Material for this task Start Marker

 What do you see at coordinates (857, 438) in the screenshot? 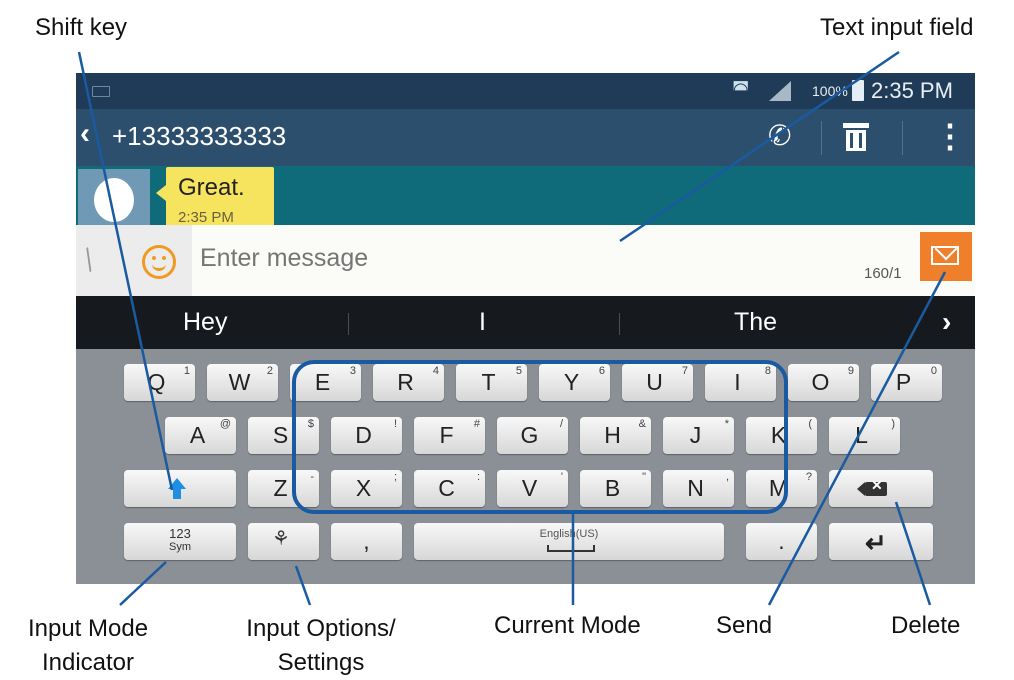
I see `callout-line-send` at bounding box center [857, 438].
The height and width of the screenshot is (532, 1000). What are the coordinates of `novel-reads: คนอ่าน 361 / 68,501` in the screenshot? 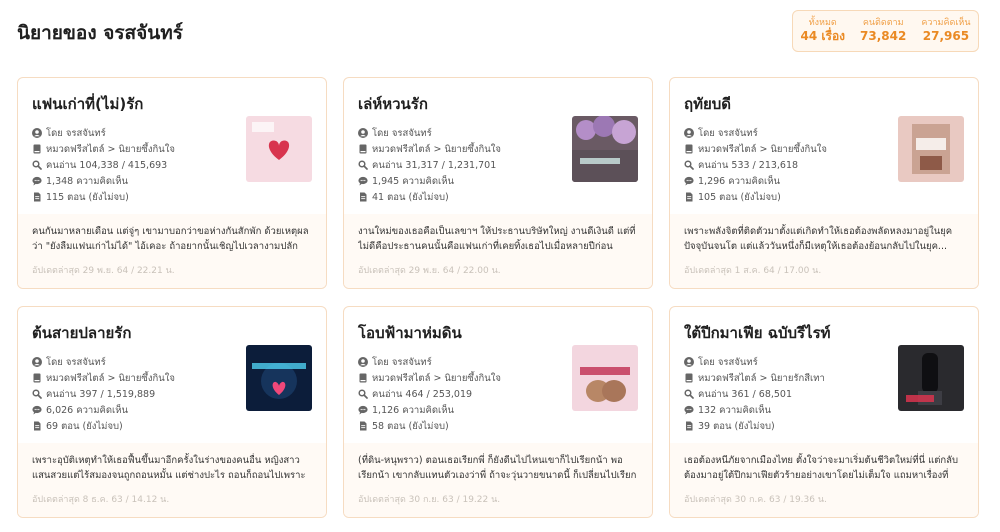 It's located at (746, 394).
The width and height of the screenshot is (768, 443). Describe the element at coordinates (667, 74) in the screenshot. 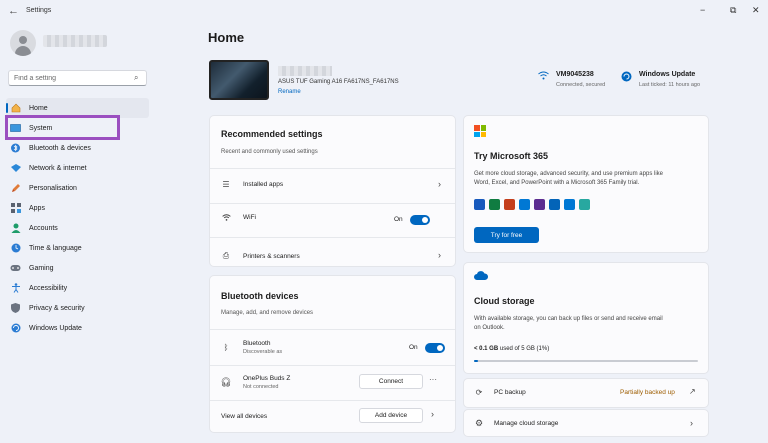

I see `windows-update-title: Windows Update` at that location.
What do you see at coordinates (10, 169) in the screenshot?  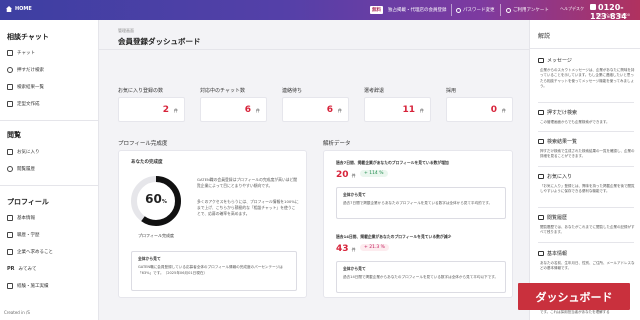 I see `clock-icon` at bounding box center [10, 169].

Material for this task End Marker

__Problem requirements__:
Transcribe the data starting at the line that contains "The width and" and stopping after the line that contains "at that location.", keeping both of those lines, and omit the pictures.

__Reply__:
The width and height of the screenshot is (768, 443). Describe the element at coordinates (667, 74) in the screenshot. 

I see `windows-update-title: Windows Update` at that location.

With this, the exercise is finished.